From 1f1f31e99c3c1dd2ac21f471ca7ec67a923c3e87 Mon Sep 17 00:00:00 2001
From: Mohamed Ashraf <47338567+X-Junior@users.noreply.github.com>
Date: Tue, 1 Oct 2024 16:22:42 +0300
Subject: [PATCH] Merge PR #5026 from @X-Junior - Update `COM Object Hijacking
 Via Modification Of Default System CLSID Default Value`

update : COM Object Hijacking Via Modification Of Default System CLSID Default Value - Add new suspicious locations and builtin CLSID

---------

Co-authored-by: nasbench <8741929+nasbench@users.noreply.github.com>
---
 ..._set_persistence_com_hijacking_builtin.yml | 28 +++++++++++++++----
 1 file changed, 23 insertions(+), 5 deletions(-)
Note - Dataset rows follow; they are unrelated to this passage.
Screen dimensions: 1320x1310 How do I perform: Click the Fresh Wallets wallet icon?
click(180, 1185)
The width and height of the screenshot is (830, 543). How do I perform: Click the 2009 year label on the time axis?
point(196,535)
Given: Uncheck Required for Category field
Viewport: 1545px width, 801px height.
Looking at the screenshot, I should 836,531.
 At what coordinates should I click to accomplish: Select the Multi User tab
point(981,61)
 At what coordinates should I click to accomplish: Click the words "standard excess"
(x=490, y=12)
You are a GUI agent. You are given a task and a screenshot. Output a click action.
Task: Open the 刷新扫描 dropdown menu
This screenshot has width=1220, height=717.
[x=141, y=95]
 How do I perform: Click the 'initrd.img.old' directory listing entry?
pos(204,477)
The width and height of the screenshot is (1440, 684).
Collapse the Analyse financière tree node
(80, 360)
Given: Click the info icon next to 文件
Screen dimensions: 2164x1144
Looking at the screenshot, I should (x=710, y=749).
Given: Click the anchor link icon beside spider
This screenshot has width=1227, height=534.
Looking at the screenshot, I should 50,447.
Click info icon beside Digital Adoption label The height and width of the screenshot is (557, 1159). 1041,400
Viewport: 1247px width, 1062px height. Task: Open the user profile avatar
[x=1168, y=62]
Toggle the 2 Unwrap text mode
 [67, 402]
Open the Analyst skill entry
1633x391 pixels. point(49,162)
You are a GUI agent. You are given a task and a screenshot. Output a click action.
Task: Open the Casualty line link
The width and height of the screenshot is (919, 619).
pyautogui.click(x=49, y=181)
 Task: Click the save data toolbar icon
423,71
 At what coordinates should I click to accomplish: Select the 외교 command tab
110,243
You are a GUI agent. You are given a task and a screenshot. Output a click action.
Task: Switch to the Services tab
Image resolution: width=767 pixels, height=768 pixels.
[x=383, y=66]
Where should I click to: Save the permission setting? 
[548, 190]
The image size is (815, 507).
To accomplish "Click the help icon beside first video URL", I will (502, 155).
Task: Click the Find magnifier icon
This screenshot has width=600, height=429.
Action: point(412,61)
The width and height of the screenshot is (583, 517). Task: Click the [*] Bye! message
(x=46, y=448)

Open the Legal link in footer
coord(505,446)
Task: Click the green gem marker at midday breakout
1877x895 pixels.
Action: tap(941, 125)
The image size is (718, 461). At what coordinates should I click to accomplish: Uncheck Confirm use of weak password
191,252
diff --git a/rules/windows/registry/registry_set/registry_set_persistence_com_hijacking_builtin.yml b/rules/windows/registry/registry_set/registry_set_persistence_com_hijacking_builtin.yml
index 1d115015d..0e8c8291a 100644
--- a/rules/windows/registry/registry_set/registry_set_persistence_com_hijacking_builtin.yml
+++ b/rules/windows/registry/registry_set/registry_set_persistence_com_hijacking_builtin.yml
@@ -9,8 +9,10 @@ status: experimental
 description: Detects potential COM object hijacking via modification of default system CLSID.
 references:
     - https://www.microsoft.com/security/blog/2022/07/27/untangling-knotweed-european-private-sector-offensive-actor-using-0-day-exploits/ (idea)
+    - https://unit42.paloaltonetworks.com/snipbot-romcom-malware-variant/
 author: Nasreddine Bencherchali (Nextron Systems)
 date: 2024-07-16
+modified: 2024-10-01
 tags:
     - attack.persistence
     - attack.t1546.015
@@ -18,12 +20,12 @@ logsource:
     category: registry_set
     product: windows
 detection:
-    selection_target:
+    selection_target_root:
         TargetObject|contains: '\CLSID\'
         TargetObject|endswith:
             - '\InprocServer32\(Default)'
             - '\LocalServer32\(Default)'
-    selection_builtin_clsid:
+    selection_target_builtin_clsid:
         TargetObject|contains:
             # Note: Add other legitimate CLSID
             - '\{ddc05a5a-351a-4e06-8eaf-54ec1bc2dcea}\'
@@ -31,20 +33,36 @@ detection:
             - '\{4590f811-1d3a-11d0-891f-00aa004b2e24}\'
             - '\{4de225bf-cf59-4cfc-85f7-68b90f185355}\'
             - '\{F56F6FDD-AA9D-4618-A949-C1B91AF43B1A}\'
-    selection_locations:
+            - '\{2155fee3-2419-4373-b102-6843707eb41f}\'
+    selection_susp_location_1:
         Details|contains:
             # Note: Add more suspicious paths and locations
-            - '\AppData\Local\Temp\'
+            - ':\Perflogs\'
+            - '\AppData\Local\'
             - '\Desktop\'
             - '\Downloads\'
             - '\Microsoft\Windows\Start Menu\Programs\Startup\'
             - '\System32\spool\drivers\color\' # as seen in the knotweed blog
+            - '\Temporary Internet'
             - '\Users\Public\'
             - '\Windows\Temp\'
             - '%appdata%'
             - '%temp%'
             - '%tmp%'
-    condition: all of selection_*
+    selection_susp_location_2:
+        - Details|contains|all:
+              - ':\Users\'
+              - '\Favorites\'
+        - Details|contains|all:
+              - ':\Users\'
+              - '\Favourites\'
+        - Details|contains|all:
+              - ':\Users\'
+              - '\Contacts\'
+        - Details|contains|all:
+              - ':\Users\'
+              - '\Pictures\'
+    condition: all of selection_target_* and 1 of selection_susp_location_*
 falsepositives:
     - Unlikely
 level: high